• [Your instructions] Produce the listing below again, exactly as shown.

• [Records for processing]
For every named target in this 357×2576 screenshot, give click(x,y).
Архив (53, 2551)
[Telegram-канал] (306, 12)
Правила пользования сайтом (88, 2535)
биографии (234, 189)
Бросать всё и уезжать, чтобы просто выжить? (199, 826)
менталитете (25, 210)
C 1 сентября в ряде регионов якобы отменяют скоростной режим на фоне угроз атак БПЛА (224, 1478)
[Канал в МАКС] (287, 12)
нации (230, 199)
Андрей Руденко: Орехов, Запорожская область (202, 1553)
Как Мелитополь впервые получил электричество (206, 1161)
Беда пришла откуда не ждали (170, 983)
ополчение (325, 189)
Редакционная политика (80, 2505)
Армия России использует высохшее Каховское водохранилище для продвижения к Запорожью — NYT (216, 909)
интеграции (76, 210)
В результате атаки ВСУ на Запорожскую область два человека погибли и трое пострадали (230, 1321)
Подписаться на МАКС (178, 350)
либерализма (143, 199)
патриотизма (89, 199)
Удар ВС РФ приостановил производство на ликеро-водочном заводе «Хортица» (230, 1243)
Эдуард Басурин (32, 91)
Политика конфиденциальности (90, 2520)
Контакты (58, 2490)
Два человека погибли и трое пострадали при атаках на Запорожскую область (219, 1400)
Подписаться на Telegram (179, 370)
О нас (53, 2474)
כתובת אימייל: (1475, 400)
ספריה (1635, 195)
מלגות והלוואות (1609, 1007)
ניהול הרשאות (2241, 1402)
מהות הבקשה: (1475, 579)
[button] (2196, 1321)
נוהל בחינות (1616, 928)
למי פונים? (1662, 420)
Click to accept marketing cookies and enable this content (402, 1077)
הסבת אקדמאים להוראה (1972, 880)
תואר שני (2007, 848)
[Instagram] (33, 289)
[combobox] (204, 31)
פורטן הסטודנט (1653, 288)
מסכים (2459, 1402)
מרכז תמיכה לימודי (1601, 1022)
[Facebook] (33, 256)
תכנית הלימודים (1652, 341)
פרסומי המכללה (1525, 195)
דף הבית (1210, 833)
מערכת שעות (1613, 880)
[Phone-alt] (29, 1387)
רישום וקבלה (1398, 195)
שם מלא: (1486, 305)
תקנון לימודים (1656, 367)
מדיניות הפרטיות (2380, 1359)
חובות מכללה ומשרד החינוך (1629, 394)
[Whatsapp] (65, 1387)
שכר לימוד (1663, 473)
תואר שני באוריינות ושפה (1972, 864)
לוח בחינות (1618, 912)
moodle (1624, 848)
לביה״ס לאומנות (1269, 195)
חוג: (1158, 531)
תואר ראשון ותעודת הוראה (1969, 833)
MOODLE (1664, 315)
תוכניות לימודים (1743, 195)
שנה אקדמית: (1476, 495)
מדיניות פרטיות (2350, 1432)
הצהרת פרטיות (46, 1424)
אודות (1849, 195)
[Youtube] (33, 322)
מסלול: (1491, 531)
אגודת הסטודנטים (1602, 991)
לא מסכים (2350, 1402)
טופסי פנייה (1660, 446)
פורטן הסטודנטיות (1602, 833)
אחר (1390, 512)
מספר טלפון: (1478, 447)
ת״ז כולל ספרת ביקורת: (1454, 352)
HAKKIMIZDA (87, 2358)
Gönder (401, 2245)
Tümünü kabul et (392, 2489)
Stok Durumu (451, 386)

• [Response to this task]
For every named target in this 357×2576 screenshot, give click(x,y).
Архив (53, 2551)
[Telegram-канал] (306, 12)
Правила пользования сайтом (88, 2535)
биографии (234, 189)
Бросать всё и уезжать, чтобы просто выжить? (199, 826)
менталитете (25, 210)
C 1 сентября в ряде регионов якобы отменяют скоростной режим на фоне угроз атак БПЛА (224, 1478)
[Канал в МАКС] (287, 12)
нации (230, 199)
Андрей Руденко: Орехов, Запорожская область (202, 1553)
Как Мелитополь впервые получил электричество (206, 1161)
Беда пришла откуда не ждали (170, 983)
ополчение (325, 189)
Редакционная политика (80, 2505)
Армия России использует высохшее Каховское водохранилище для продвижения к Запорожью — NYT (216, 909)
интеграции (76, 210)
В результате атаки ВСУ на Запорожскую область два человека погибли и трое пострадали (230, 1321)
Подписаться на МАКС (178, 350)
либерализма (143, 199)
патриотизма (89, 199)
Удар ВС РФ приостановил производство на ликеро-водочном заводе «Хортица» (230, 1243)
Эдуард Басурин (32, 91)
Политика конфиденциальности (90, 2520)
Контакты (58, 2490)
Два человека погибли и трое пострадали при атаках на Запорожскую область (219, 1400)
Подписаться на Telegram (179, 370)
О нас (53, 2474)
כתובת אימייל: (1475, 400)
ספריה (1635, 195)
מלגות והלוואות (1609, 1007)
ניהול הרשאות (2241, 1402)
מהות הבקשה: (1475, 579)
[button] (2196, 1321)
נוהל בחינות (1616, 928)
למי פונים? (1662, 420)
Click to accept marketing cookies and enable this content (402, 1077)
הסבת אקדמאים להוראה (1972, 880)
תואר שני (2007, 848)
[Instagram] (33, 289)
[combobox] (204, 31)
פורטן הסטודנט (1653, 288)
מסכים (2459, 1402)
מרכז תמיכה לימודי (1601, 1022)
[Facebook] (33, 256)
תכנית הלימודים (1652, 341)
פרסומי המכללה (1525, 195)
דף הבית (1210, 833)
מערכת שעות (1613, 880)
[Phone-alt] (29, 1387)
רישום וקבלה (1398, 195)
שם מלא: (1486, 305)
תקנון לימודים (1656, 367)
מדיניות הפרטיות (2380, 1359)
חובות מכללה ומשרד החינוך (1629, 394)
[Whatsapp] (65, 1387)
שכר לימוד (1663, 473)
תואר שני באוריינות ושפה (1972, 864)
לוח בחינות (1618, 912)
moodle (1624, 848)
לביה״ס לאומנות (1269, 195)
חוג: (1158, 531)
תואר ראשון ותעודת הוראה (1969, 833)
MOODLE (1664, 315)
תוכניות לימודים (1743, 195)
שנה אקדמית: (1476, 495)
מדיניות פרטיות (2350, 1432)
הצהרת פרטיות (46, 1424)
אודות (1849, 195)
[Youtube] (33, 322)
מסלול: (1491, 531)
אגודת הסטודנטים (1602, 991)
לא מסכים (2350, 1402)
טופסי פנייה (1660, 446)
פורטן הסטודנטיות (1602, 833)
אחר (1390, 512)
מספר טלפון: (1478, 447)
ת״ז כולל ספרת ביקורת: (1454, 352)
HAKKIMIZDA (87, 2358)
Gönder (401, 2245)
Tümünü kabul et (392, 2489)
Stok Durumu (451, 386)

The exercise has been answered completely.